Low Adenovirus Vaccine Doses Administered to Skin Using Microneedle Patches Induce Better Functional Antibody Immunogenicity as Compared to Systemic Injection.
Flynn O., Dillane K., Lanza JS., Marshall JM., Jin J., Silk SE., Draper SJ., Moore AC.
Adenovirus-based vaccines are demonstrating promising clinical potential for multiple infectious diseases, including COVID-19. However, the immunogenicity of the vector itself decreases its effectiveness as a boosting vaccine due to the induction of strong anti-vector neutralizing immunity. Here we determined how dissolvable microneedle patches (DMN) for skin immunization can overcome this issue, using a clinically-relevant adenovirus-based Plasmodium falciparum malaria vaccine, AdHu5-PfRH5, in mice. Incorporation of vaccine into patches significantly enhanced its thermostability compared to the liquid form.

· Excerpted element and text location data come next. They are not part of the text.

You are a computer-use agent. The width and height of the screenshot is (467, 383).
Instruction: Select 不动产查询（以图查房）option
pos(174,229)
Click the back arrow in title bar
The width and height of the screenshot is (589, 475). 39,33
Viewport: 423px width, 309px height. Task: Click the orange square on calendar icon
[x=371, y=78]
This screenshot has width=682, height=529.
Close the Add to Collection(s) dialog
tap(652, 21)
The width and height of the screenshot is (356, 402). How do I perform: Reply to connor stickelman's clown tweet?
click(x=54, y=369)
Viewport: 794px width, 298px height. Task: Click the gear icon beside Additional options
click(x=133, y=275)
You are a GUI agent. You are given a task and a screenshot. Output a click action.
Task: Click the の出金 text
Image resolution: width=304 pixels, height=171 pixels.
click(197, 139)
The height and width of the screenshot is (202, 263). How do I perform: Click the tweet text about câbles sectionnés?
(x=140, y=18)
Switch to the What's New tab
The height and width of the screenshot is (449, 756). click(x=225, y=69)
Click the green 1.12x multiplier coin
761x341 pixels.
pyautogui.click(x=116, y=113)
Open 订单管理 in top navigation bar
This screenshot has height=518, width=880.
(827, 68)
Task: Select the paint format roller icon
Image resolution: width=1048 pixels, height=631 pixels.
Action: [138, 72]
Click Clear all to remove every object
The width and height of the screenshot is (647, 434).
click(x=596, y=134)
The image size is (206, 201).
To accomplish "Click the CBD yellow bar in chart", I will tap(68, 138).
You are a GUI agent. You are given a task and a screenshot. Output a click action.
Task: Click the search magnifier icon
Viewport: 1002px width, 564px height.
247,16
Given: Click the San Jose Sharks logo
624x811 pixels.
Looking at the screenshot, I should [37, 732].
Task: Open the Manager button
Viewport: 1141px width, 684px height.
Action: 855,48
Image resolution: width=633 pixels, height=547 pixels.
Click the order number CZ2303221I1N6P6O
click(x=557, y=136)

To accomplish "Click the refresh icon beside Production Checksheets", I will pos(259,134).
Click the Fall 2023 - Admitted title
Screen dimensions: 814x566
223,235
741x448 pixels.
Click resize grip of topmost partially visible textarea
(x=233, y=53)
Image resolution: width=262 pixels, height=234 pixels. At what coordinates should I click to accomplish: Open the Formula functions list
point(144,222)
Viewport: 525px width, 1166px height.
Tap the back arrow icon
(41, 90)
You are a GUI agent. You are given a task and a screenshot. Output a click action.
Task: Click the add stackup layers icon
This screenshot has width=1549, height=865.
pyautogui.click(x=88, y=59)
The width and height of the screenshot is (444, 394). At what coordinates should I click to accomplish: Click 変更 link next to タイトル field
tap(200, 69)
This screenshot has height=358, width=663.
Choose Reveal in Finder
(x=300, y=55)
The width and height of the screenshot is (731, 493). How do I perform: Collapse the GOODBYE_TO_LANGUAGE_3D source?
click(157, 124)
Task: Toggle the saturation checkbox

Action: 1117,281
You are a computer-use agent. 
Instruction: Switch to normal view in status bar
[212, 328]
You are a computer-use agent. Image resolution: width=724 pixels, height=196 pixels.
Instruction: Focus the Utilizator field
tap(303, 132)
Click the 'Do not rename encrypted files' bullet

Conventional high dose repeated immunization by the intramuscular (IM) route induced low antigen-specific IgG titres and high anti-vector immunity. A low priming dose of vaccine, by the IM route, but more so using DMN patches, induced the most efficacious immune responses, assessed by parasite growth inhibitory activity (GIA) assays. Administration of low dose AdHu5-PfRH5 using patches to the skin, boosted by high dose IM, induced the highest antigen-specific serum IgG response after boosting, the greatest skewing of the antibody response towards the antigen and away from the vector, and the highest efficacy. This study therefore demonstrates that repeated use of the same adenovirus vaccine can be highly immunogenic towards the transgene if a low dose is used to prime the response. It also provides a method of stabilizing adenovirus vaccine, in easy-to-administer dissolvable microneedle patches, permitting storage and distribution out of cold chain.